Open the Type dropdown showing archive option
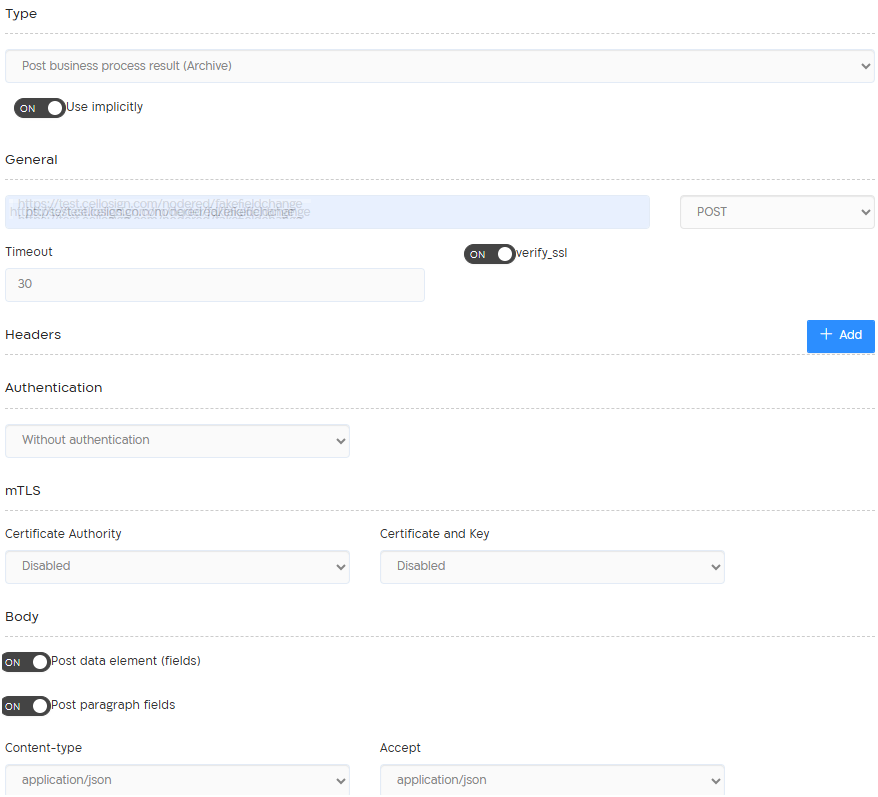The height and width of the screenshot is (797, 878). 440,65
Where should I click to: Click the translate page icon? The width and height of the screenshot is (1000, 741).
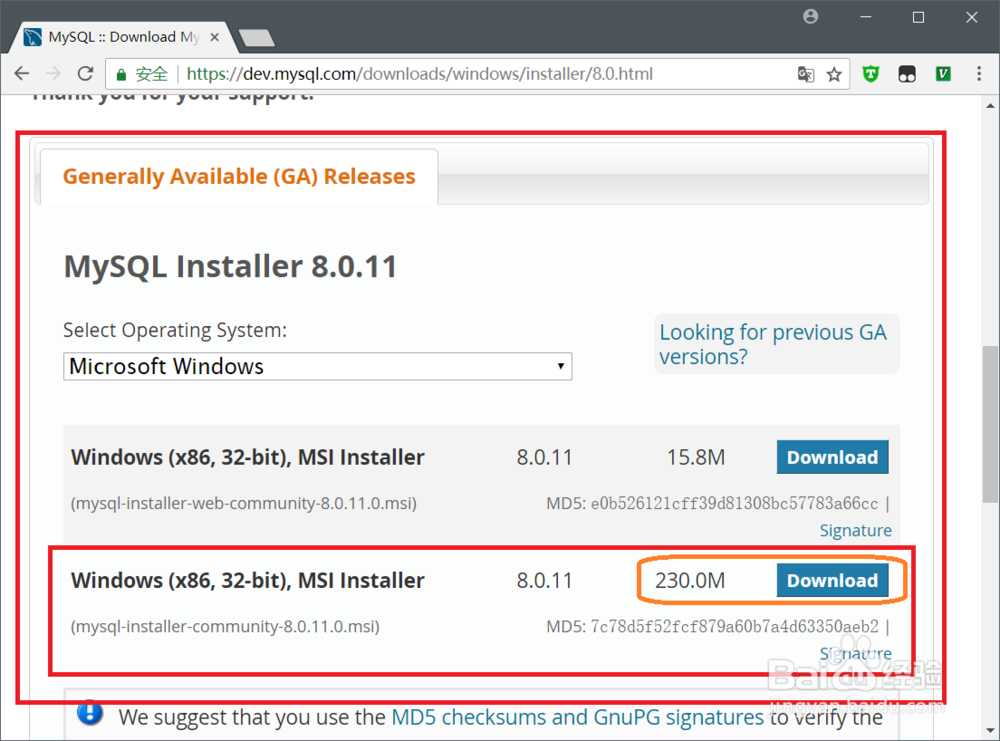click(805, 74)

---

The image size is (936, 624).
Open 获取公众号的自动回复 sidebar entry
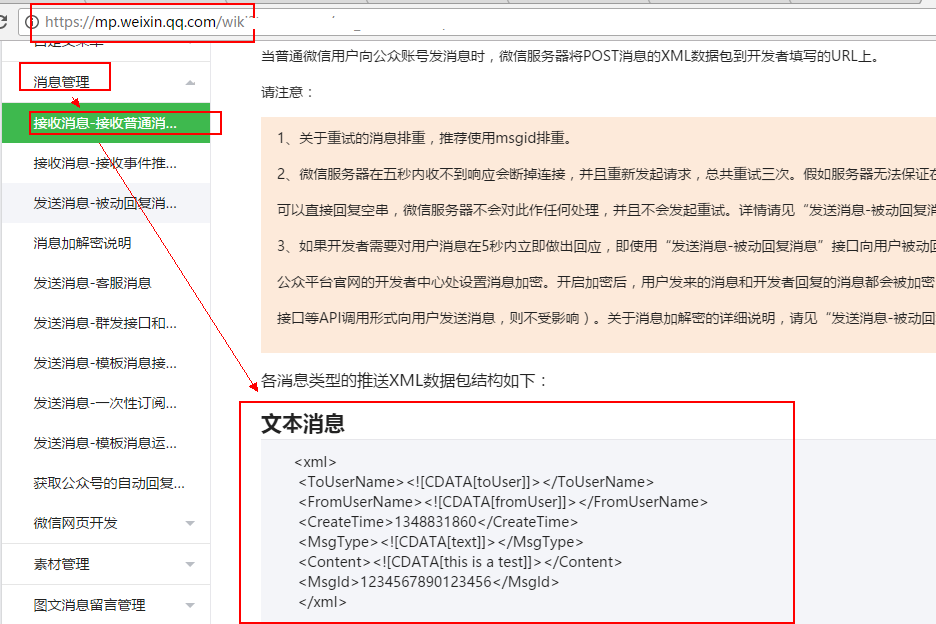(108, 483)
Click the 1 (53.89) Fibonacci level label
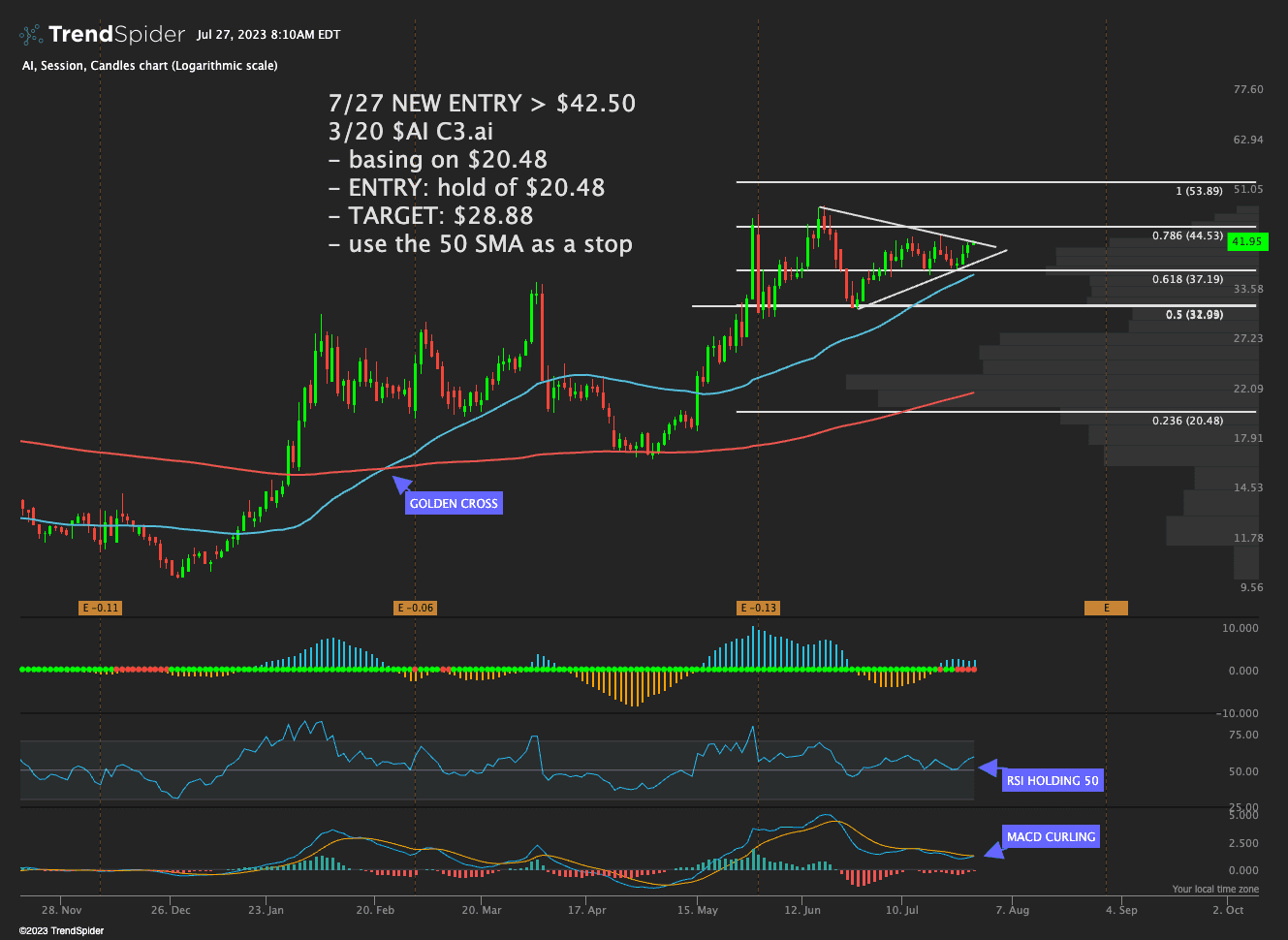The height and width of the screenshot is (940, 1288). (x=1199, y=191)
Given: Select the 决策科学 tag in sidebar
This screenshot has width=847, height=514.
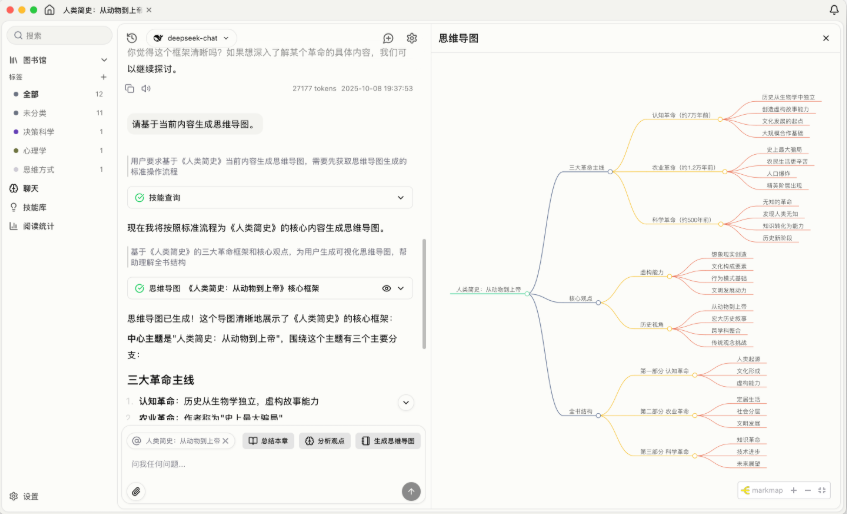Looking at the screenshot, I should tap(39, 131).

--

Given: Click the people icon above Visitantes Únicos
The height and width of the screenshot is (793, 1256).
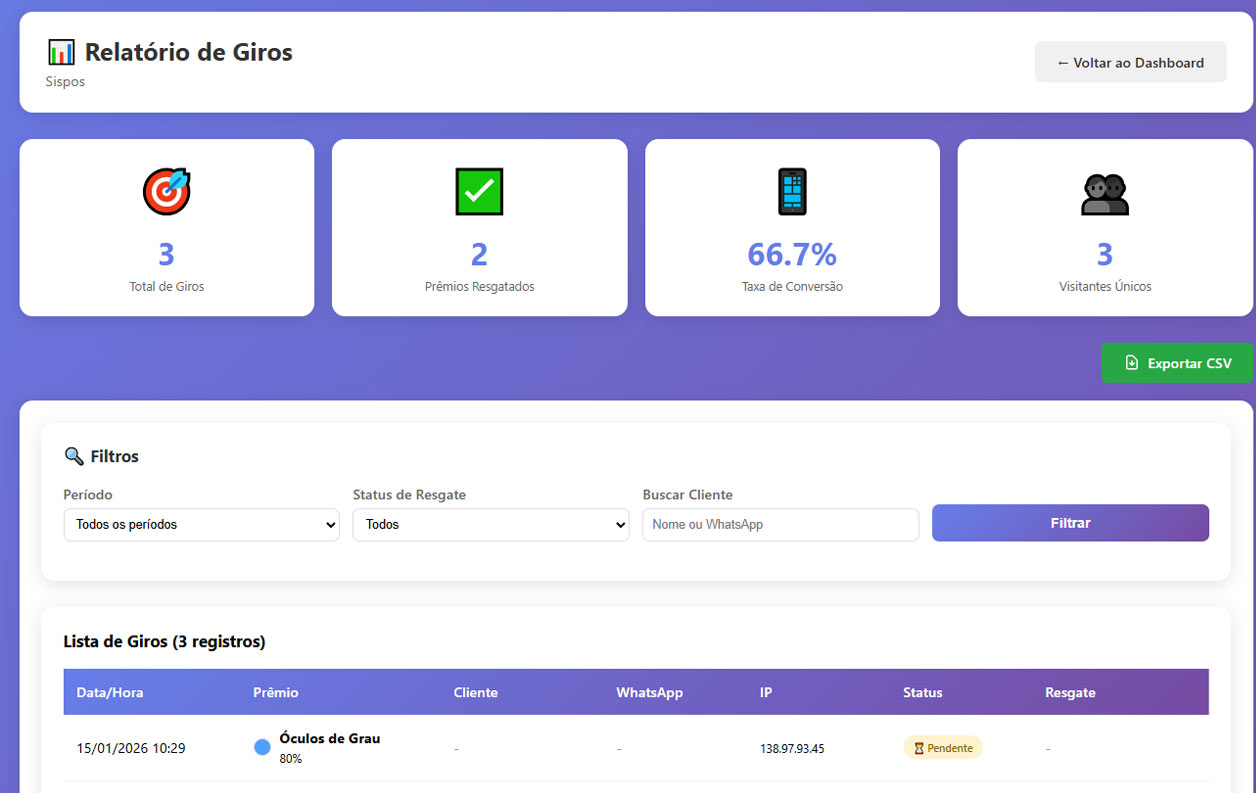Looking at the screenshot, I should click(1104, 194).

## WORK TO BE COMPLETED:
Which lines in the records above contain the string "Given"? Copy each one.

## ANSWER TO THIS EXERCISE:
Given: Select the 决策科学 tag in sidebar
Given: Click the people icon above Visitantes Únicos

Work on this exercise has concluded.